__Exercise brief__: In the records, rename every "click action" to "tap action" and give the records again with everything else unchanged. Leave the pictures out of your answer.

__Data excerpts__:
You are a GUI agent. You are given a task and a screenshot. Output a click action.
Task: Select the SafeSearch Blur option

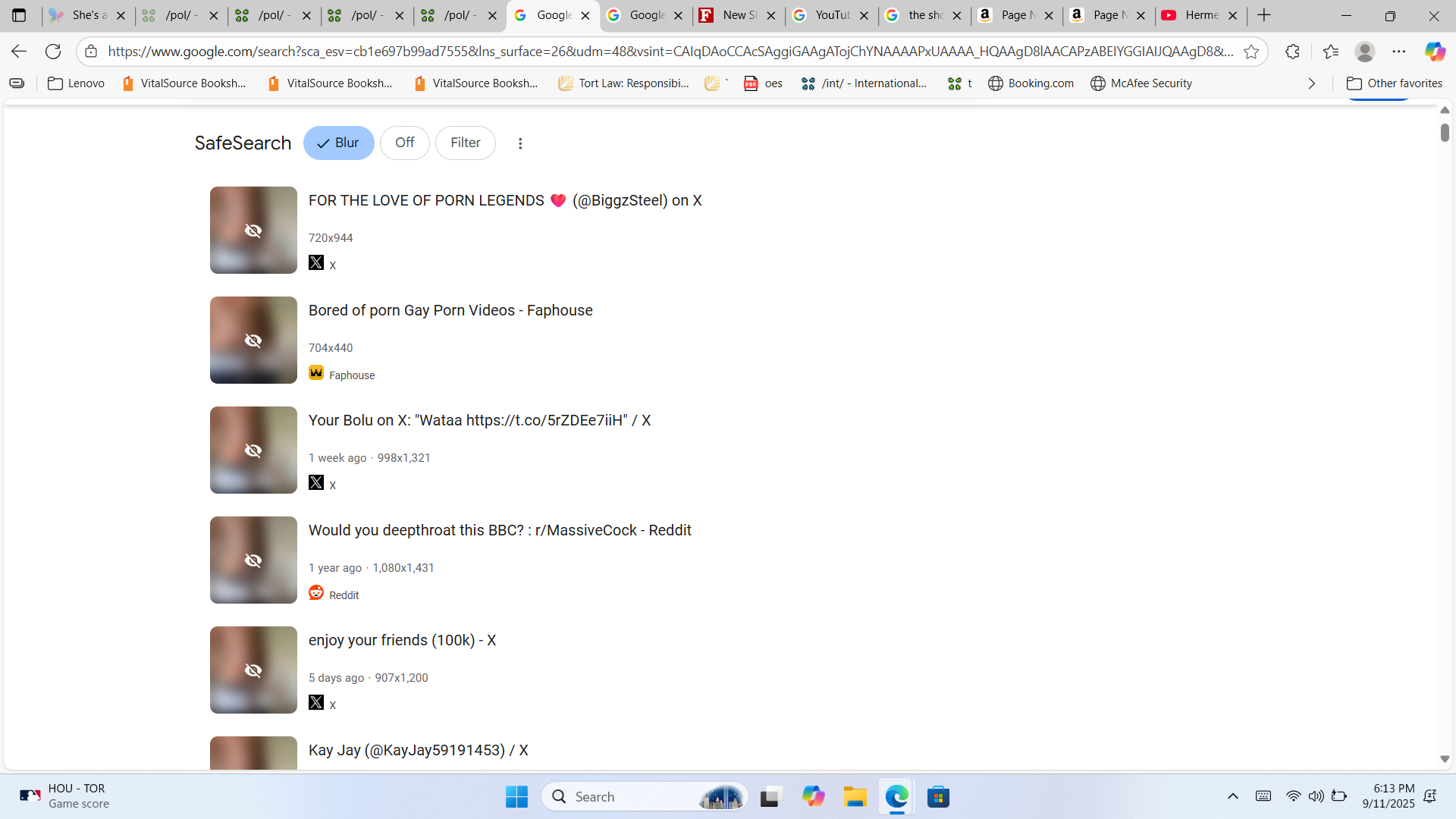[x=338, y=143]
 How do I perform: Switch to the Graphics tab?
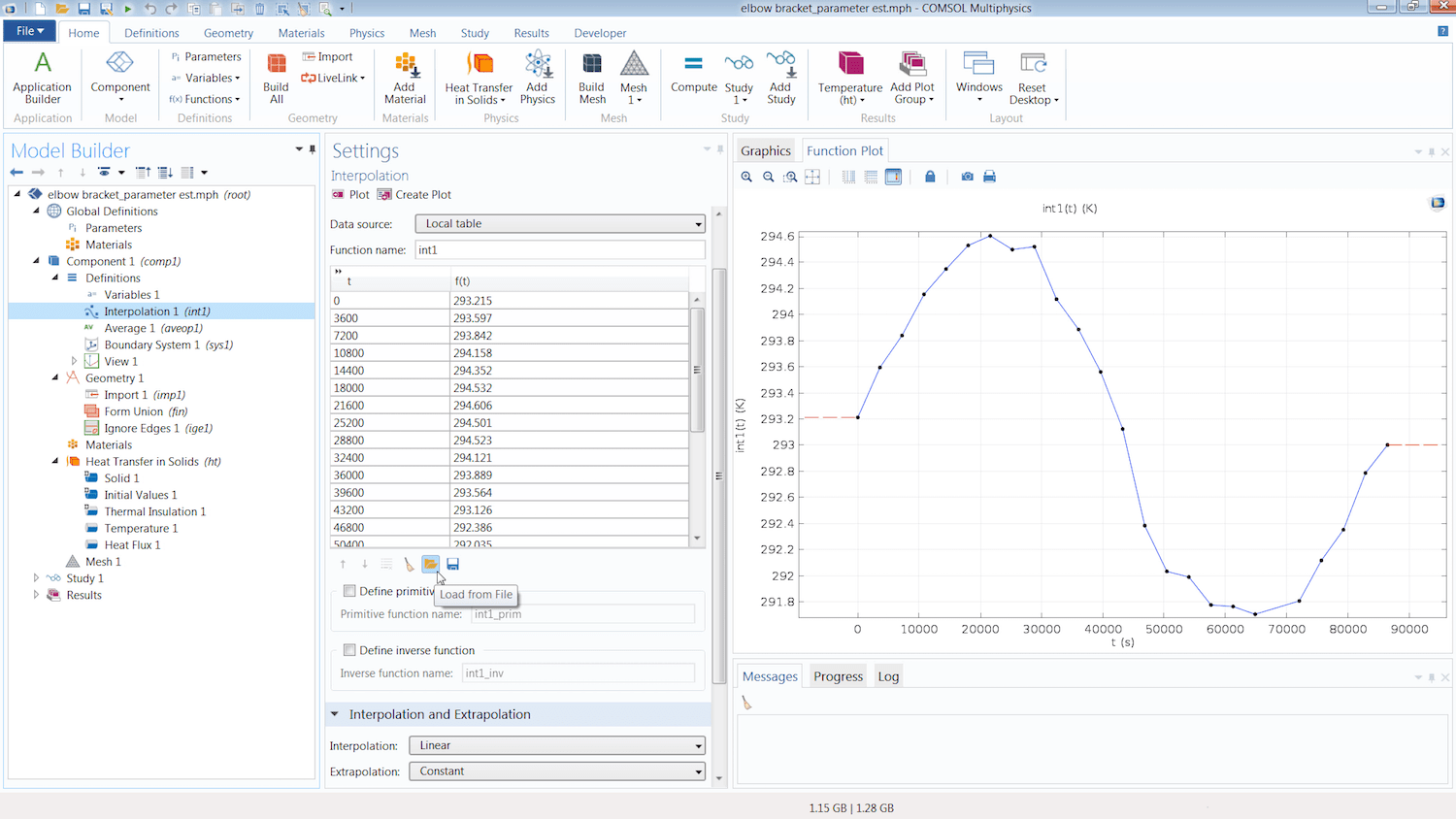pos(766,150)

__Complete output__:
You are a GUI agent. You are given a task and a screenshot. Output a tap action.
Task: Select the SafeSearch Blur option

[x=338, y=143]
 How do I perform: Switch to the Graphics tab?
pos(766,150)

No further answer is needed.